[Saved data entries]
+---+

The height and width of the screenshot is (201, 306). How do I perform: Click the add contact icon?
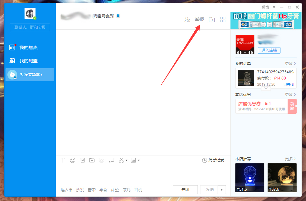coord(187,19)
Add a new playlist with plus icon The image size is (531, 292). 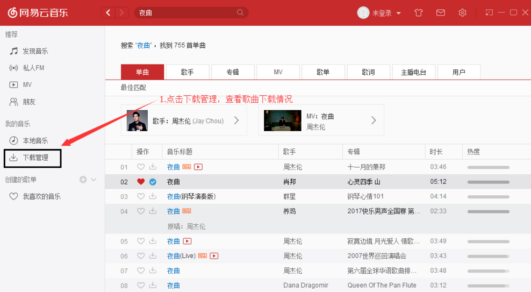(x=83, y=180)
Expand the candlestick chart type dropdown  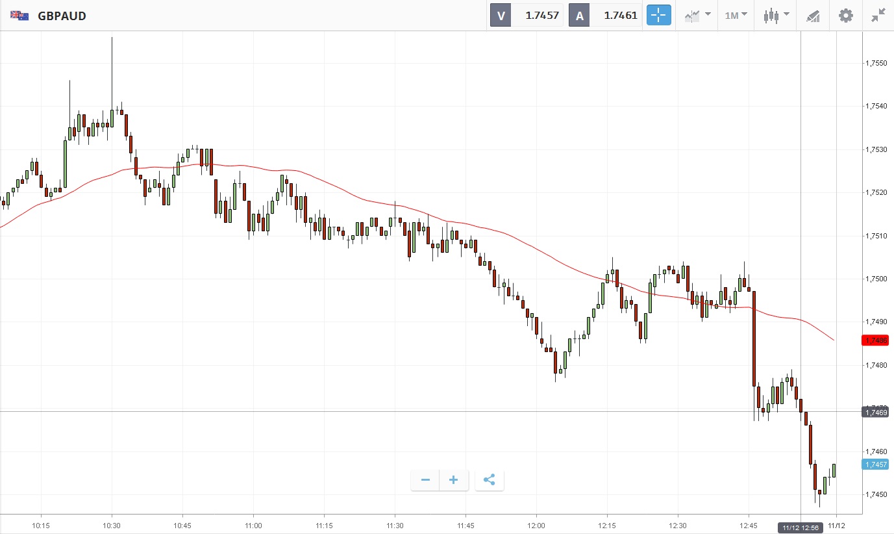776,16
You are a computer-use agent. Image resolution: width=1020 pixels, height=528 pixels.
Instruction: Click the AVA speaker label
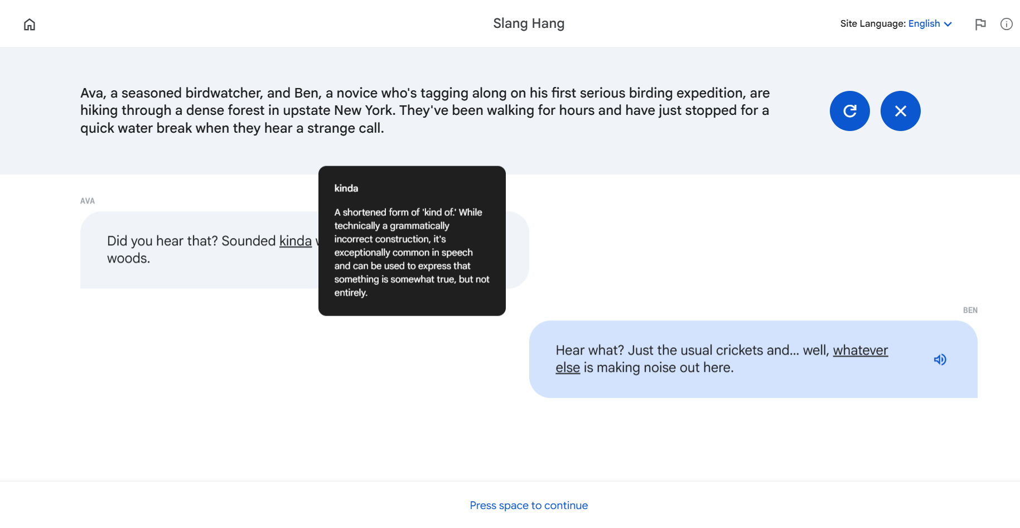coord(88,201)
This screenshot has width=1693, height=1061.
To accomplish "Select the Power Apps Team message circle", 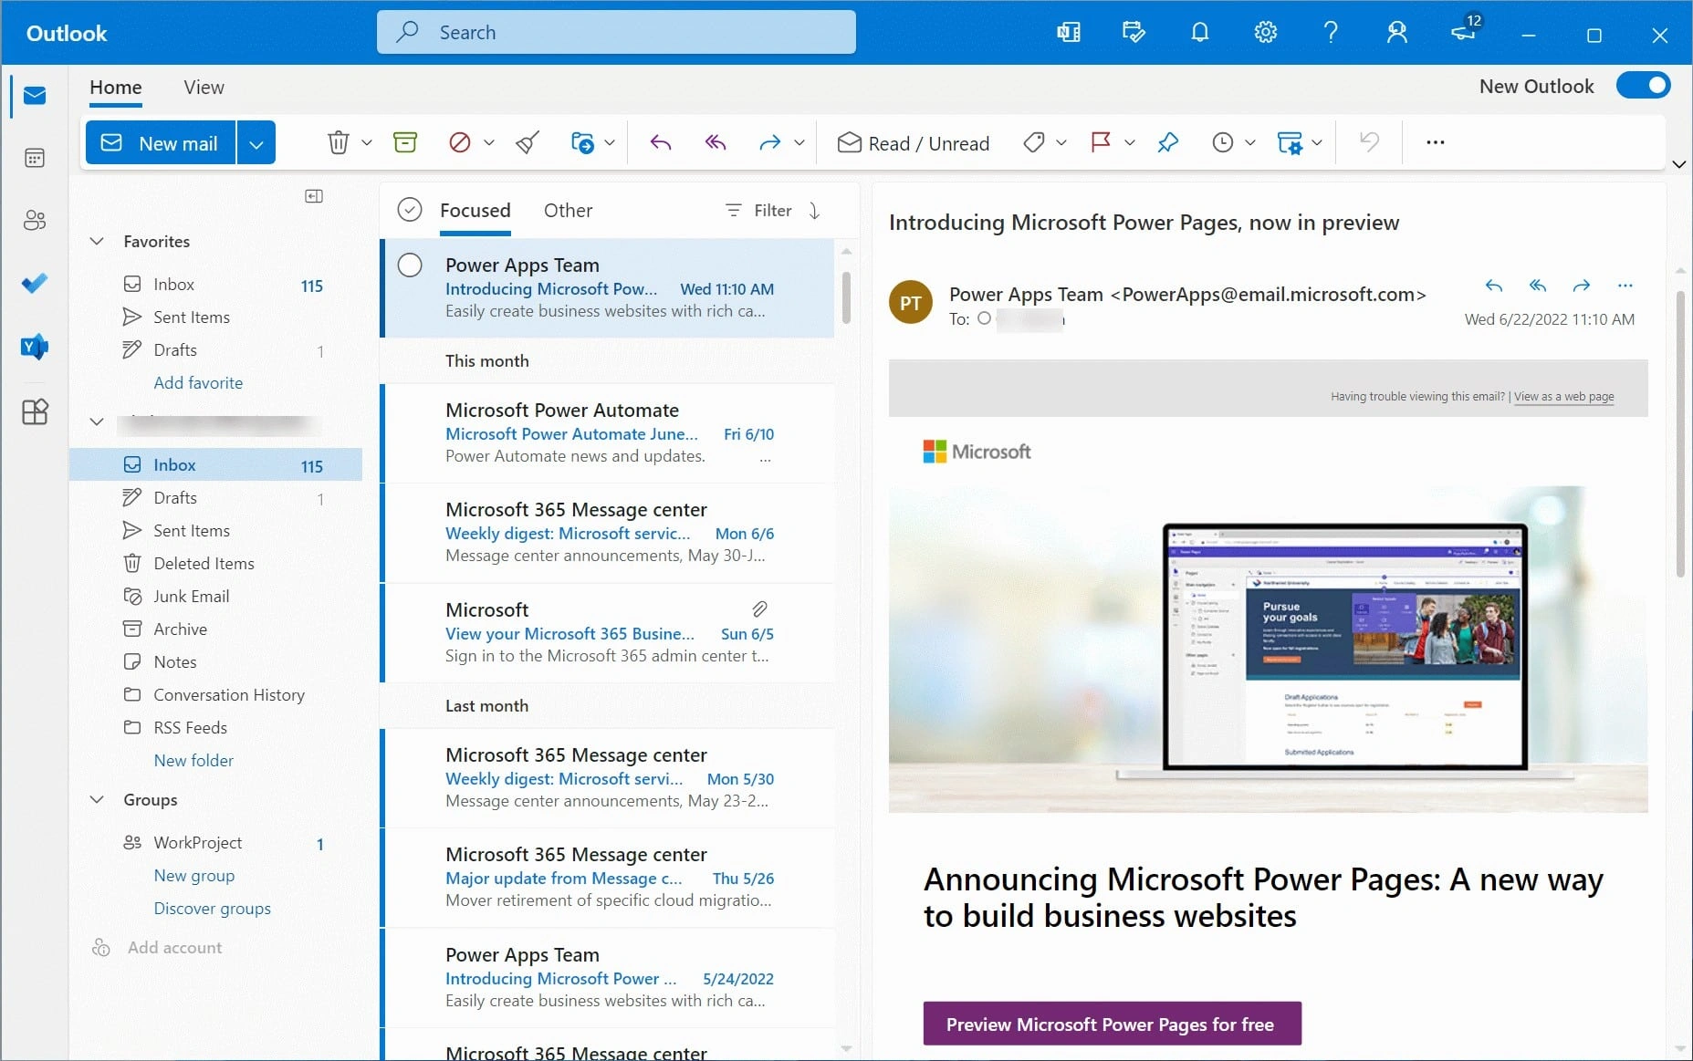I will pos(410,265).
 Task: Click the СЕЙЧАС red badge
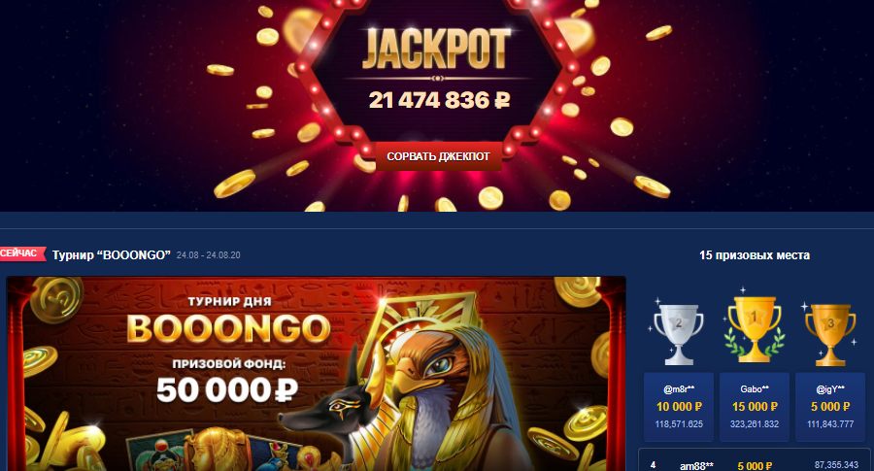coord(21,253)
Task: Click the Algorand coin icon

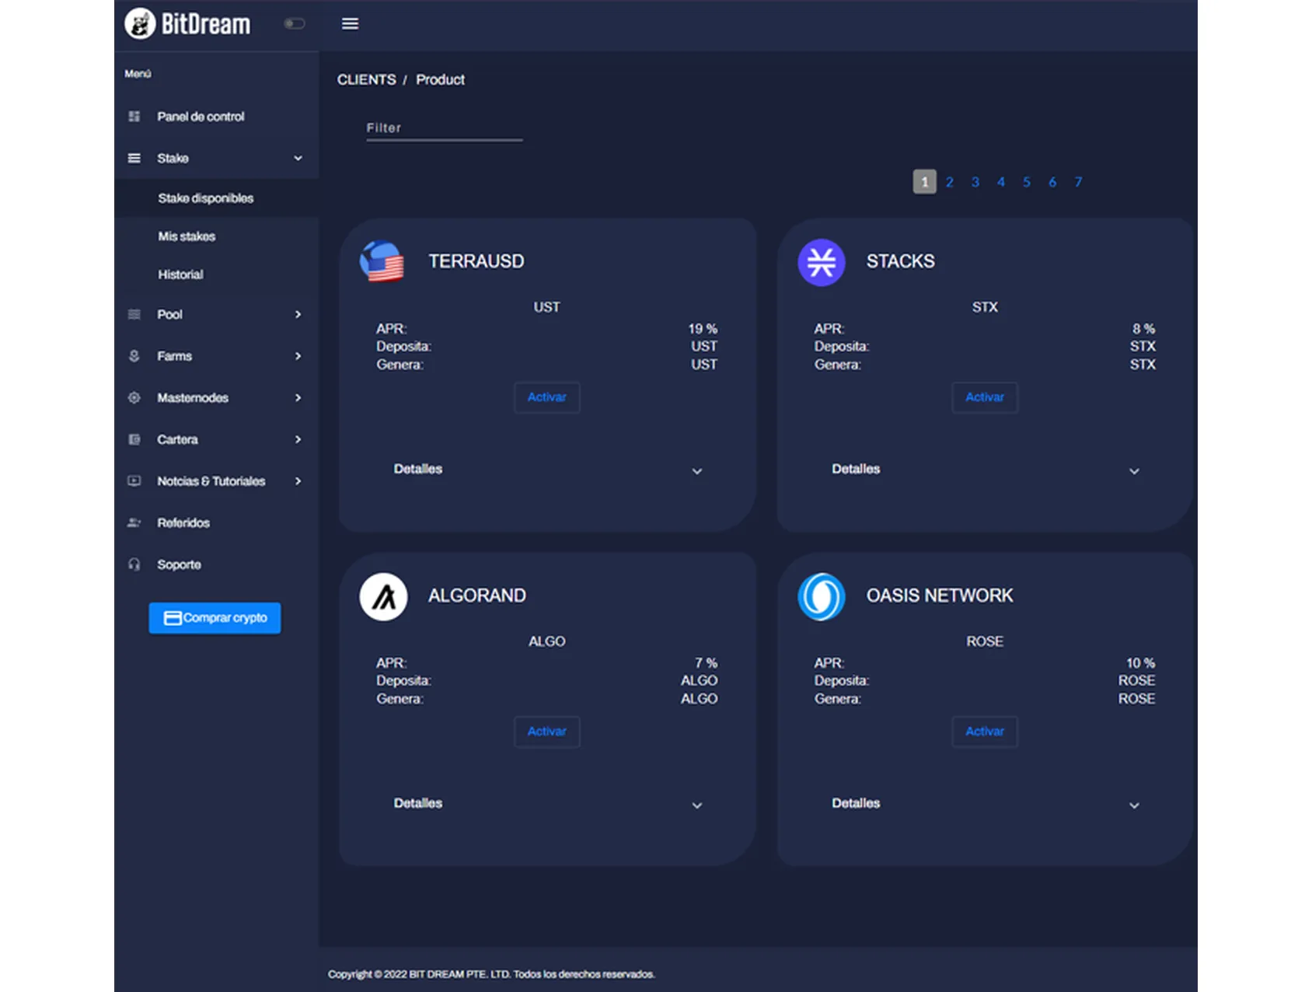Action: [383, 596]
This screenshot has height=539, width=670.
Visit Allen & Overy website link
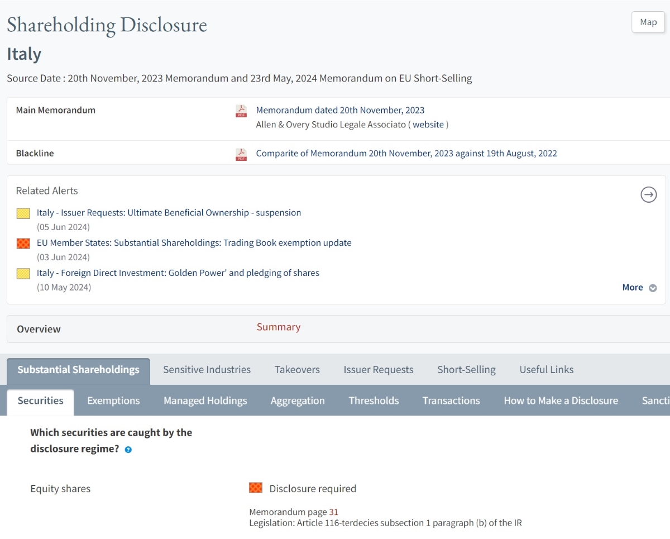click(428, 125)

+---+

> **Your assignment**: Exactly as written, restate the lines from the one that contains "Task: Click the Algorand coin icon" through the final line of the data, both ends included, but leave out the pictures.

> **Answer to the exercise**:
Task: Click the Algorand coin icon

Action: [383, 596]
This screenshot has height=539, width=670.
Visit Allen & Overy website link
click(428, 125)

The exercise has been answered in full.